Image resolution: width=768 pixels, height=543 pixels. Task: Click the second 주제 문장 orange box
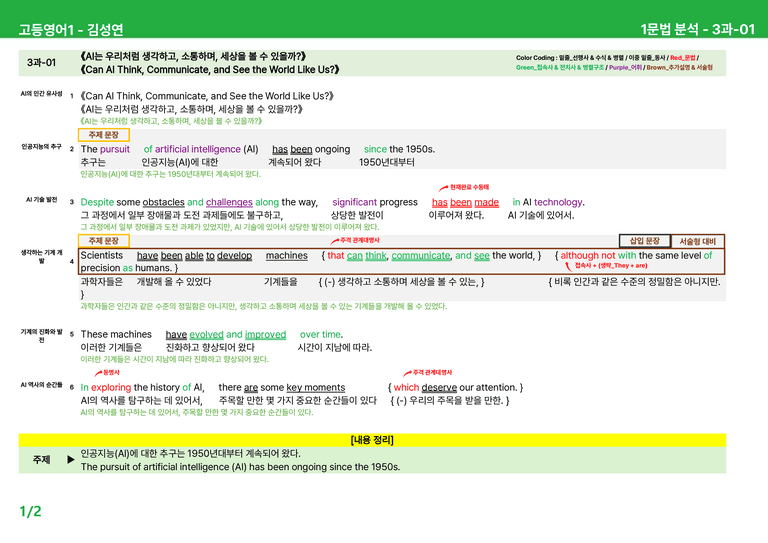(104, 241)
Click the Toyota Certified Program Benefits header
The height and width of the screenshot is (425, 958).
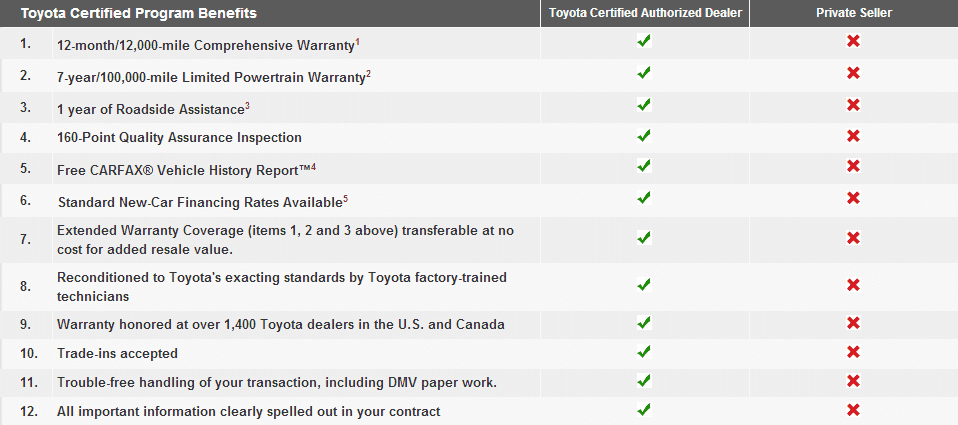(x=139, y=13)
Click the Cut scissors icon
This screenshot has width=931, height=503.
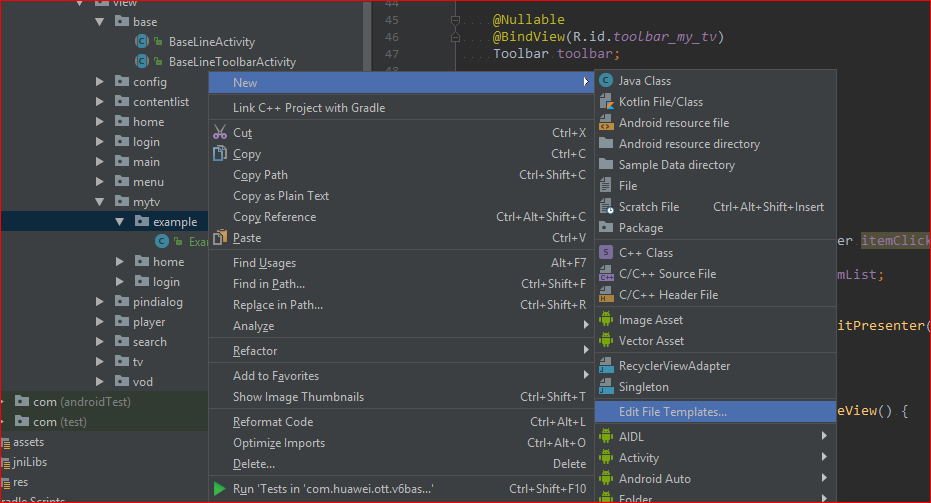point(220,132)
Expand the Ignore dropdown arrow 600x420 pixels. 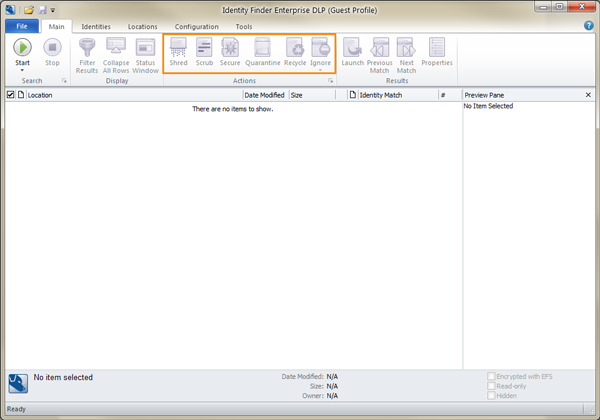[320, 70]
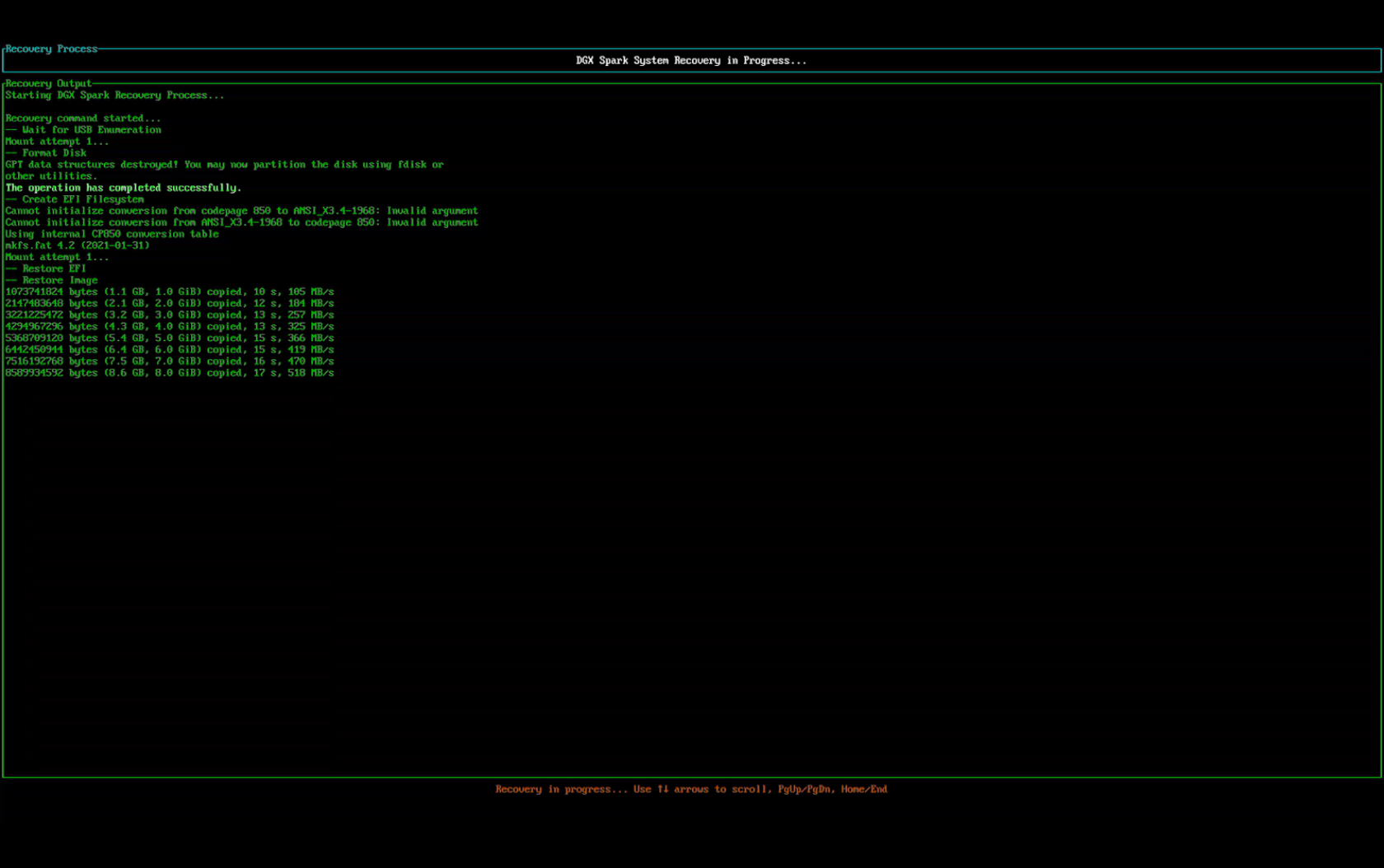Image resolution: width=1384 pixels, height=868 pixels.
Task: Click the 1.1 GB copied progress line
Action: coord(169,291)
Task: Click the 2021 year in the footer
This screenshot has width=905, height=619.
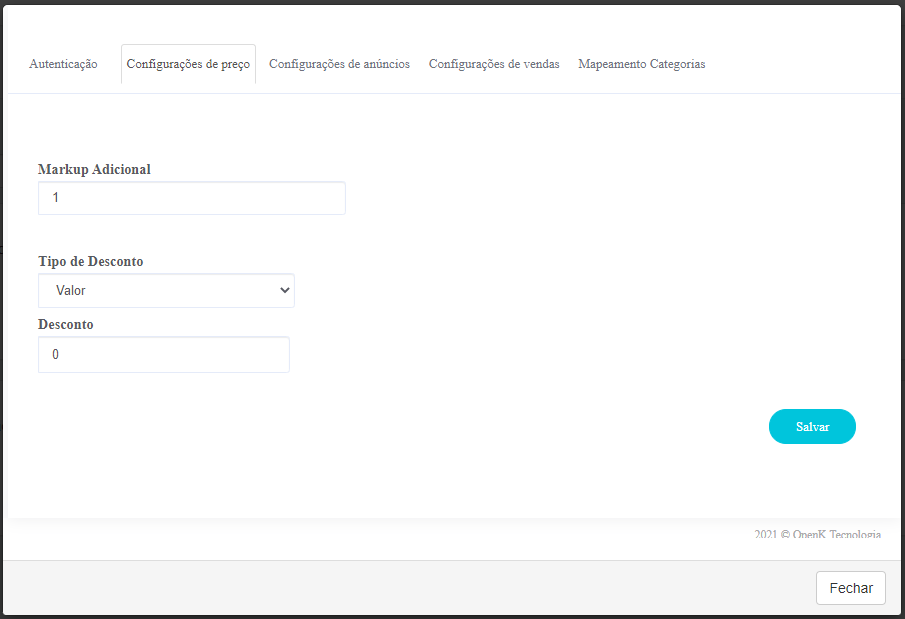Action: 766,534
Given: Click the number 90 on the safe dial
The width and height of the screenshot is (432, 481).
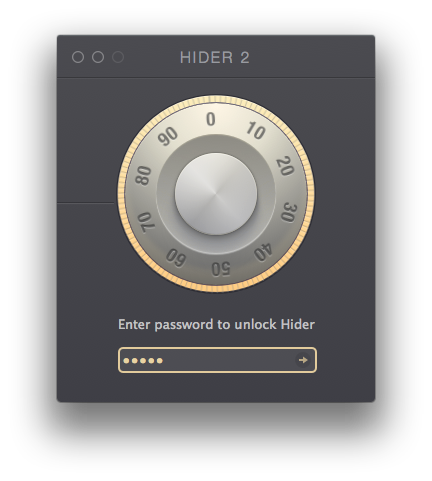Looking at the screenshot, I should tap(168, 136).
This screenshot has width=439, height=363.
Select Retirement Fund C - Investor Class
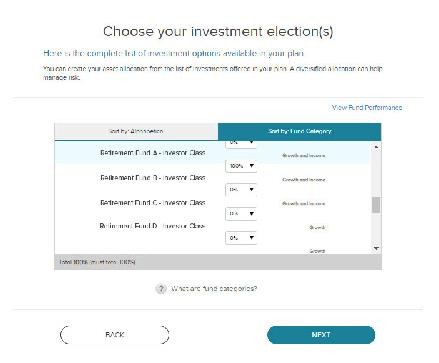[153, 203]
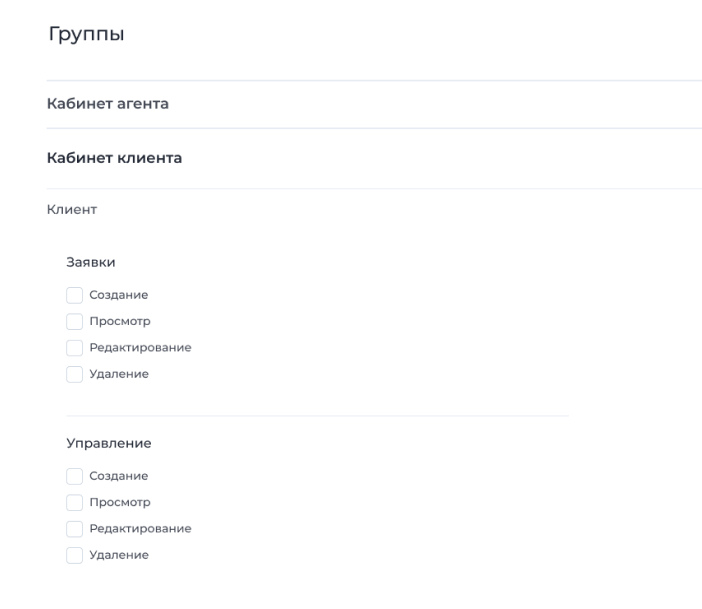702x609 pixels.
Task: Toggle Удаление checkbox under Управление
Action: 74,555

Work task -
Please write out the lines from the one that holds "This screenshot has width=905, height=619." through the end of the material, both ends included, exactly and with no pictures.

Problem solution -
This screenshot has width=905, height=619.
Action: 766,534
Given: Click the number 90 on the safe dial
The width and height of the screenshot is (432, 481).
Looking at the screenshot, I should tap(168, 136).
This screenshot has width=439, height=363.
Select Retirement Fund C - Investor Class
[153, 203]
702x609 pixels.
Task: Toggle Удаление checkbox under Управление
Action: 74,555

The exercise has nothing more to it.